Les French ont leurs BoBos…

Le terme bobo, contraction de bourgeois-bohème, est une expression désignant des personnes relativement aiséesNote 1 dont les valeurs se situent à gauche. À partir de cette définition générale, différents attributs peuvent être ajoutés à l'archétype du bobo : urbain, écologiste, idéaliste, hypocrite… Il s'agit ainsi d'un sociostyle, c'est-à-dire d'une tentative de caractériser un groupe social selon les valeurs que ses membres partagent, plutôt que selon leurs caractéristiques socio-économiques ou démographiques. (Wikipedia)

On aurait plutôt l’idée de les penser comme des parisiens nantis, qui votent à gauche parce que cela fait « tendance » ce qui pourrait expliquer pourquoi les gens de droite se foutent de leur gueule.
Hier soir, deux bobos assumés, sont passé chez Arte pour defendre la catégorie : voilà le reportage de les Inrockuptibles (http://www.lesinrocks.com/2014/02/06/actualite/la-republique-bobo-marre-du-bobo-bashing-11469944/)
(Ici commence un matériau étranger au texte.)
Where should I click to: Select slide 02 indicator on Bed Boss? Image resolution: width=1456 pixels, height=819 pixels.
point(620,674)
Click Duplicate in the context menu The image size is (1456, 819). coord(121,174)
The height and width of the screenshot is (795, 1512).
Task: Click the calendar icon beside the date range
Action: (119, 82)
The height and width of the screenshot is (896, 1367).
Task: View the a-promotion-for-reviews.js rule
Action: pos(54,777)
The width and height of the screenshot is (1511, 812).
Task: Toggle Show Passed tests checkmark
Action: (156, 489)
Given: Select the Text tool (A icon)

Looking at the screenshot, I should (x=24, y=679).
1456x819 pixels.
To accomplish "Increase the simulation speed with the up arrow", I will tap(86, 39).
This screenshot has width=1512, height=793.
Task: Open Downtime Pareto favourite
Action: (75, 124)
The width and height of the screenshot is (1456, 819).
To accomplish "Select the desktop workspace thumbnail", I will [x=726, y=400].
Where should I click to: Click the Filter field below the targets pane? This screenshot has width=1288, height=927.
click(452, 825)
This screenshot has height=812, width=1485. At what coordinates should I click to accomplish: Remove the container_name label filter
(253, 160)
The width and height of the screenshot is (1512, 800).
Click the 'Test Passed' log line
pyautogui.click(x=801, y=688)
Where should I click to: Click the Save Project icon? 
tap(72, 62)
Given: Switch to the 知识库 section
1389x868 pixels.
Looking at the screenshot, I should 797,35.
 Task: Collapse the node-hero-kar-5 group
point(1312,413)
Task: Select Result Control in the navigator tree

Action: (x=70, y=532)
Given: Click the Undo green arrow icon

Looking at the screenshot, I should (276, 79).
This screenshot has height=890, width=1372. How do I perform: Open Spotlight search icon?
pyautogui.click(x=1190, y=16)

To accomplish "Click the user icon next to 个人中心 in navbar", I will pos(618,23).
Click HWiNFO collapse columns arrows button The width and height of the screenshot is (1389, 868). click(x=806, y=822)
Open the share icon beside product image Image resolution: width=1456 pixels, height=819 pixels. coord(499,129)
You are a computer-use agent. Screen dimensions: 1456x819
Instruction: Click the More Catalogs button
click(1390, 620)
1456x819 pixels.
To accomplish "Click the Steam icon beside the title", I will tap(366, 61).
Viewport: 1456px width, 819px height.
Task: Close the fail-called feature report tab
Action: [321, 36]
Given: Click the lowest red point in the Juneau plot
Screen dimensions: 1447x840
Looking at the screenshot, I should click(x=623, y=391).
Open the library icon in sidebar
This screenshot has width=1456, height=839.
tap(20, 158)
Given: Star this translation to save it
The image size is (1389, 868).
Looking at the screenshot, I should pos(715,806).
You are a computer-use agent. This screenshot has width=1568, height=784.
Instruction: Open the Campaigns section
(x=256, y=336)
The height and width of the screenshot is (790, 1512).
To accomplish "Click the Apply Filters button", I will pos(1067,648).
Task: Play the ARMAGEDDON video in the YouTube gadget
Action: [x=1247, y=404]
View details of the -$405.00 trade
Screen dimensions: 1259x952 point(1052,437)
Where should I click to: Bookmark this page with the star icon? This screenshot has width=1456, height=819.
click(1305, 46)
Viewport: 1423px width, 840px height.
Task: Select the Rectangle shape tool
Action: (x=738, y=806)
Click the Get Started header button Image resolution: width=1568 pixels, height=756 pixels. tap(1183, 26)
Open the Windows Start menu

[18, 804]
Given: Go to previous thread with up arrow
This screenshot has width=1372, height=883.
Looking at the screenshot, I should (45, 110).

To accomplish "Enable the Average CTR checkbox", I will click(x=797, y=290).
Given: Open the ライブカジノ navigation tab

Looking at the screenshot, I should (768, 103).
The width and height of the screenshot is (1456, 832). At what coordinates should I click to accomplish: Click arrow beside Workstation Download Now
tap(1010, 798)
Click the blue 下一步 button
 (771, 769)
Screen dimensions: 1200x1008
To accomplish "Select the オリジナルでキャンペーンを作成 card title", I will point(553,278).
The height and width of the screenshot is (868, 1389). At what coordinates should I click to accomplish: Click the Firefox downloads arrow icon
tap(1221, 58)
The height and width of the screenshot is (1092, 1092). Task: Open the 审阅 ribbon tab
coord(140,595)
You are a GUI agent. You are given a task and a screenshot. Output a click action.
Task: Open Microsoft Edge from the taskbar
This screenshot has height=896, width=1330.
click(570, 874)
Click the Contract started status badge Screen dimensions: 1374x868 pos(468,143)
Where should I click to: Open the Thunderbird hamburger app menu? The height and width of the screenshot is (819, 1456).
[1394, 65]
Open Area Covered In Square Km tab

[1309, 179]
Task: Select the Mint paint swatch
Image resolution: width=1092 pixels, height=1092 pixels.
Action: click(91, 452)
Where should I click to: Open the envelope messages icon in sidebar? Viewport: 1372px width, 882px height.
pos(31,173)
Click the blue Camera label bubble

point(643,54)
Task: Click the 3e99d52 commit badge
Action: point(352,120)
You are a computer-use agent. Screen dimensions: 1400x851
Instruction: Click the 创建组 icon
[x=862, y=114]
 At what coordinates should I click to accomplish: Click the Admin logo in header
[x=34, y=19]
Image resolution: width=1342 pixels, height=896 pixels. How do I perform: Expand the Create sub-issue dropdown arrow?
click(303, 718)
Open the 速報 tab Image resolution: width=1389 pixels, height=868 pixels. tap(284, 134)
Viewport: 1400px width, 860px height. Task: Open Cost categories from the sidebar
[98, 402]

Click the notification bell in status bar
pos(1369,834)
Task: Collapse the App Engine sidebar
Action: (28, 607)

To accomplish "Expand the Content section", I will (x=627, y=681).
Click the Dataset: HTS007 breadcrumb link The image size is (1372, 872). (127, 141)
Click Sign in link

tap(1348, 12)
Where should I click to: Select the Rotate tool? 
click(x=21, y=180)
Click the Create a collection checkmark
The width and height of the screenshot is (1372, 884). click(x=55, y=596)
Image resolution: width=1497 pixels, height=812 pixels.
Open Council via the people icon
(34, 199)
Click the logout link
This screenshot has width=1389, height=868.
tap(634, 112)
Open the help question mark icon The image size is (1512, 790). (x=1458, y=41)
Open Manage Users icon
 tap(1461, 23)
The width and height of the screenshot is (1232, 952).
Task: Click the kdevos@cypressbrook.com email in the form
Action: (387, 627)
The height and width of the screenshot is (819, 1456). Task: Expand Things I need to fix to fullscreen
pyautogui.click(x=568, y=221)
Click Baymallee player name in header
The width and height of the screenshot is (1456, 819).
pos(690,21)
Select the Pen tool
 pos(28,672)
Les bobos en auraient-ils assez de se faire injurier à tout va depuis quelques années ? Comme l’éclairent Laure Watrin et Thomas Legrand, bobos assumés, dans leur livre La République bobo, sorte d’esquisse pour une auto-analyse, la petite musique répétitive du “bobobashing” commence à devenir usante, pour ne pas dire absurde.  Angéliques et déconnectés de la réalité du pays, loin du peuple, “ils sont au mieux naïfs et utopistes, au pire hypocrites et cyniques”. Pire, ils seraient “des velléitaires individualistes et superficiels, une secte écolo-immigrationniste, infiltrée dans tous les rouages du pouvoir, une loge composée d’intermittents profiteurs, de journalistes moutonniers, de communicants prétentieux, d’artistes indignés…”. Les professionnels de la politique n’hésitent plus à s’emparer du filon, tant il incarne une figure de détestation efficace.
Pour la droite, notent les auteurs, les bobos sont “des apatrides, les idiots utiles de l’immigration et de la globalisation”. Pour la gauche de la gauche, ils sont plutôt “les incubateurs du capitalisme, des gogos privilégiés qui singent la révolte, persuadés que leurs indignations sociétales sont subversives”, ou encore “des rats qui ont quitté le navire de la lutte des classes”, “des inquisiteurs du bon goût et de la pensée unique”, des “profiteurs boursouflés de bons sentiments“, des “terroristes intellectuels”. Rien que ça.

Au bout de cinq minutes j’en avais marre.